═══ RECORDS FOR THIS EXERCISE ═══

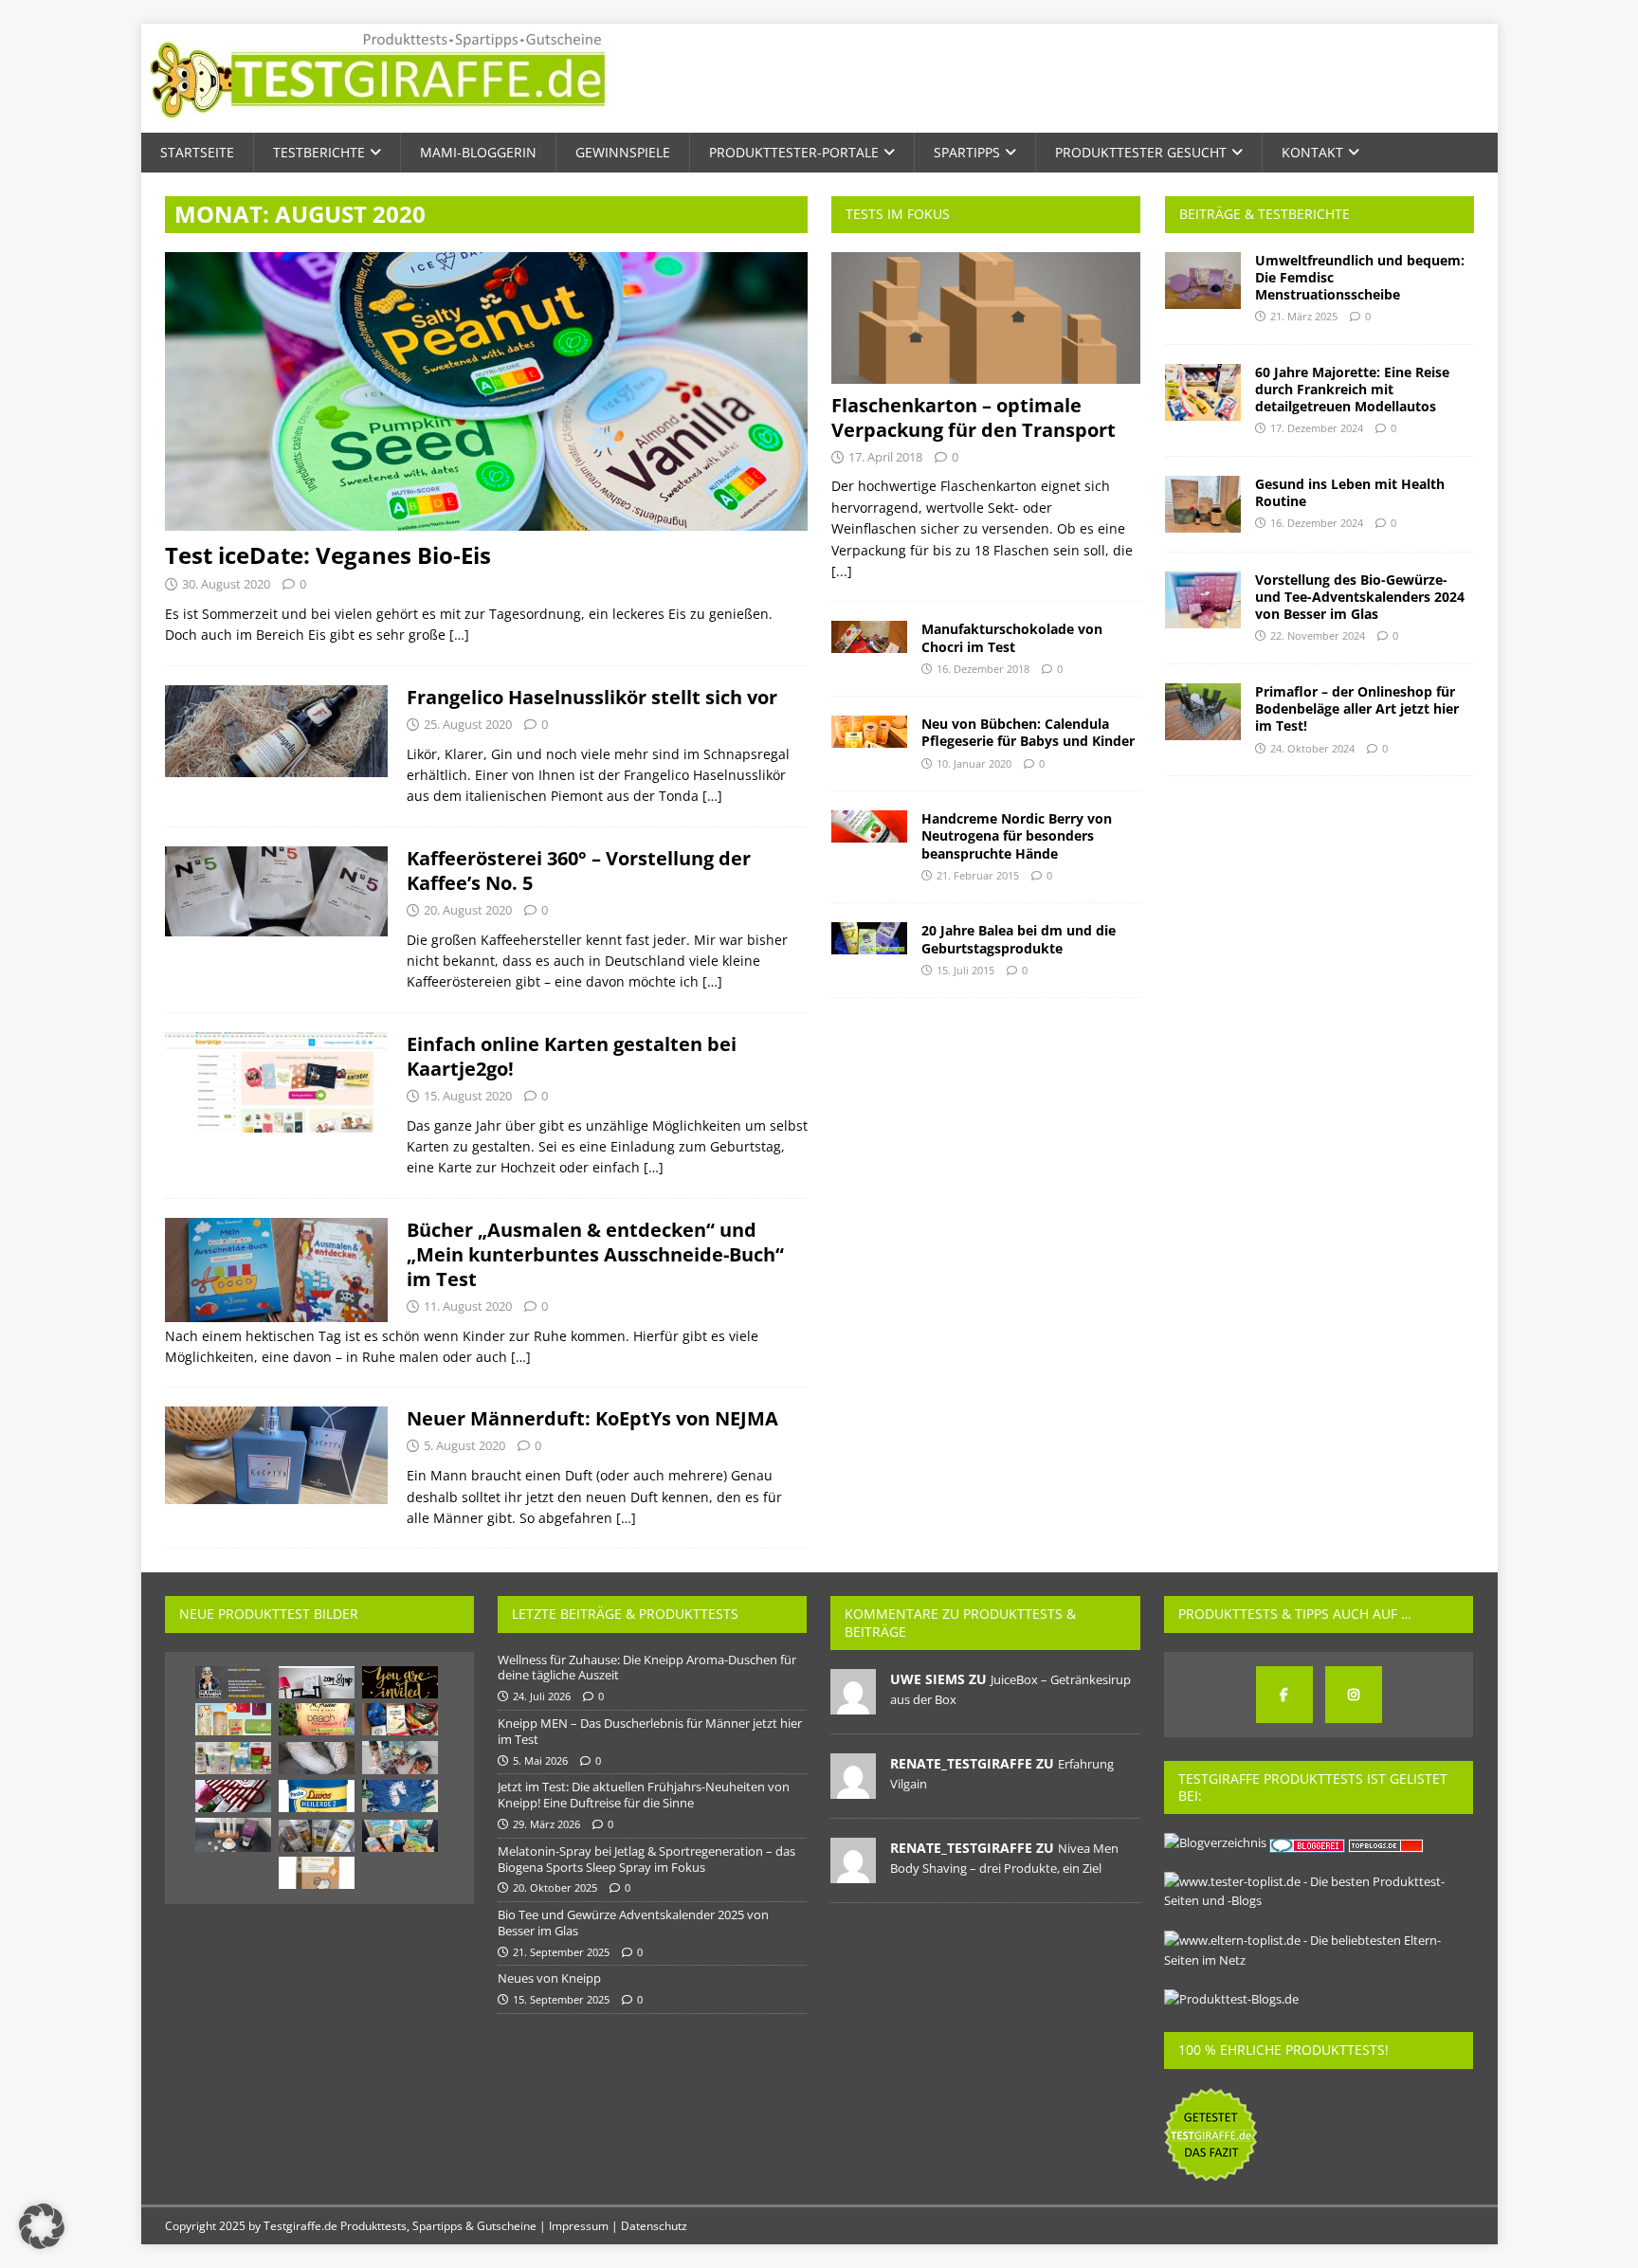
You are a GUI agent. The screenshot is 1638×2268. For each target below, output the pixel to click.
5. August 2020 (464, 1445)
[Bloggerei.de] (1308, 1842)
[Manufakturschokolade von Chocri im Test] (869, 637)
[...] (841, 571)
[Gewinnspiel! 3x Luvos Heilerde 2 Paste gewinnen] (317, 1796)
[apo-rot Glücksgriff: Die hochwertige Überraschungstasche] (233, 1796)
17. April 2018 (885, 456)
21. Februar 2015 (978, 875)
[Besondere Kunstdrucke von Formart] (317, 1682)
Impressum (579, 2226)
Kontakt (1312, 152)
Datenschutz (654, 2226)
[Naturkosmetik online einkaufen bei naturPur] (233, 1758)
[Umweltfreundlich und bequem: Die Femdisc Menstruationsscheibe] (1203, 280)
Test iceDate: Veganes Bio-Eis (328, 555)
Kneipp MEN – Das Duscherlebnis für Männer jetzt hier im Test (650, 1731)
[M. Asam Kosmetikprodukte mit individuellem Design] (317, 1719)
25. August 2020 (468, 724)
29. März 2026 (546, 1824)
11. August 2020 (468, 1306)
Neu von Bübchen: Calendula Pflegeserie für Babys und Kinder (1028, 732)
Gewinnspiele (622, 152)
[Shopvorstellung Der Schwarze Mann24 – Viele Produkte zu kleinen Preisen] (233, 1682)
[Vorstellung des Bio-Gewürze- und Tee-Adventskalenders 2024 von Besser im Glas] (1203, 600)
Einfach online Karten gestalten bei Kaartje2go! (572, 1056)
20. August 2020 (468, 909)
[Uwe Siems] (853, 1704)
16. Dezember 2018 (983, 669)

═══

# YOUR TASK
Both ends included, copy word for word the lines from the top of the entries above through the line with "Kneipp MEN –". No pictures.

# YOUR RESPONSE
You are a GUI agent. The screenshot is 1638×2268. For each target below, output the pixel to click.
5. August 2020 (464, 1445)
[Bloggerei.de] (1308, 1842)
[Manufakturschokolade von Chocri im Test] (869, 637)
[...] (841, 571)
[Gewinnspiel! 3x Luvos Heilerde 2 Paste gewinnen] (317, 1796)
[apo-rot Glücksgriff: Die hochwertige Überraschungstasche] (233, 1796)
17. April 2018 (885, 456)
21. Februar 2015 (978, 875)
[Besondere Kunstdrucke von Formart] (317, 1682)
Impressum (579, 2226)
Kontakt (1312, 152)
Datenschutz (654, 2226)
[Naturkosmetik online einkaufen bei naturPur] (233, 1758)
[Umweltfreundlich und bequem: Die Femdisc Menstruationsscheibe] (1203, 280)
Test iceDate: Veganes Bio-Eis (328, 555)
Kneipp MEN – Das Duscherlebnis für Männer jetzt hier im Test (650, 1731)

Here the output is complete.